The K'ekchi' Baptist Association (KBA) has supported financially for several years now their own "home missionaries," charged with starting new works and helping new works to grow. Each year the KBA sponsors a Christmas Offering for missions similar to Lottie Moon Christmas Offering for International Missions.
Throughout the year, men, women, boys, and girls look for creative ways to earn money for the offering. Some raise and sell chickens. Others give the harvest proceeds from one row of coffee plants in their fields. However, most give through incredible personal sacrifice.
Let me tell you about an example of true sacrifice in order that God's message of salvation can spread.
It was a cool December evening, several hours north of Cobán, Guatemala, in the north central highlands. The service progressed as most K'ekchi' services do, an hour or so of music and singing followed by greetings, Scripture reading, and a message from God's Word. I don't remember the message preached by the pastor that evening, but I will never forget a message preached through word and deed by one of the members of this particular body of Christ.
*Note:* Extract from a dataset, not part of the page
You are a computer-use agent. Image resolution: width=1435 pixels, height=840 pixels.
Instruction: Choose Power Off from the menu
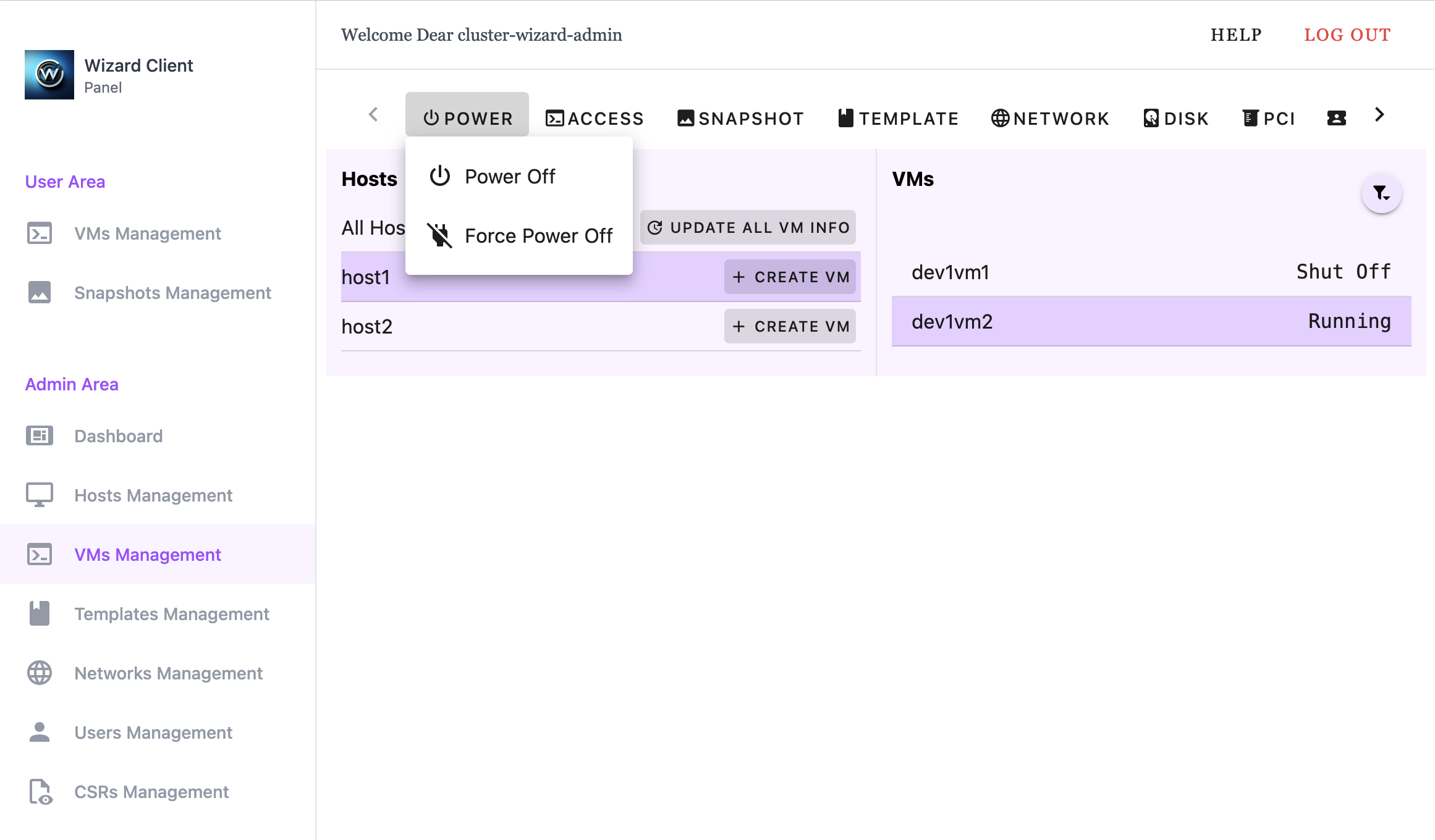510,177

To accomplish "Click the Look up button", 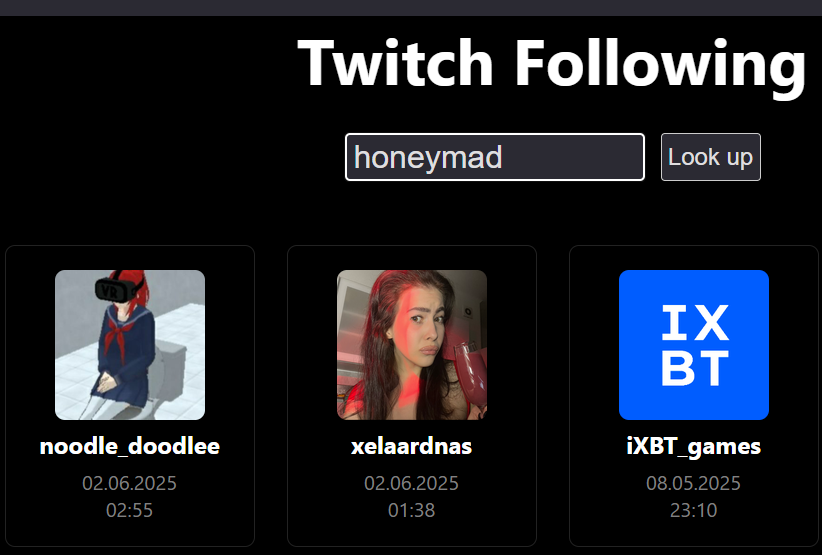I will point(710,157).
After the service, the pastor called for folks to come forward and bring their "mayejac" or offering for missions. One-by-one, families brought their offering to the front. Most did so with little fanfare or saying anything to the watching congregation.
However, one man and his entire family went forward. And before placing their offering in the box, the man shared the following testimony:
"My family and I have struggled for some time about how much to give to this offering. We were very sad that we did not have much to give to the missions offering this year. We have been talking and praying this week and decided that it is more important for people to hear about Jesus than for us to buy new shoes. So we are giving our new shoe money to the missions offering."
I immediately bowed my head and thought to myself, "I really do not know what it means to sacrifice, do I, Lord?"
That still, small, and quiet voice answered my question with, "No, you really have not learned true sacrifice."
That night we drove home to Cobán thinking and meditating on what we had seen and heard that evening. Sacrifice is not just an amount; it is the condition of the heart.
You do not delight in sacrifice, or I would bring it; you do not take pleasure in burnt offerings. The sacrifices of God are a broken spirit, a broken and contrite hear, O God you will not despise (Ps. 51:16-17).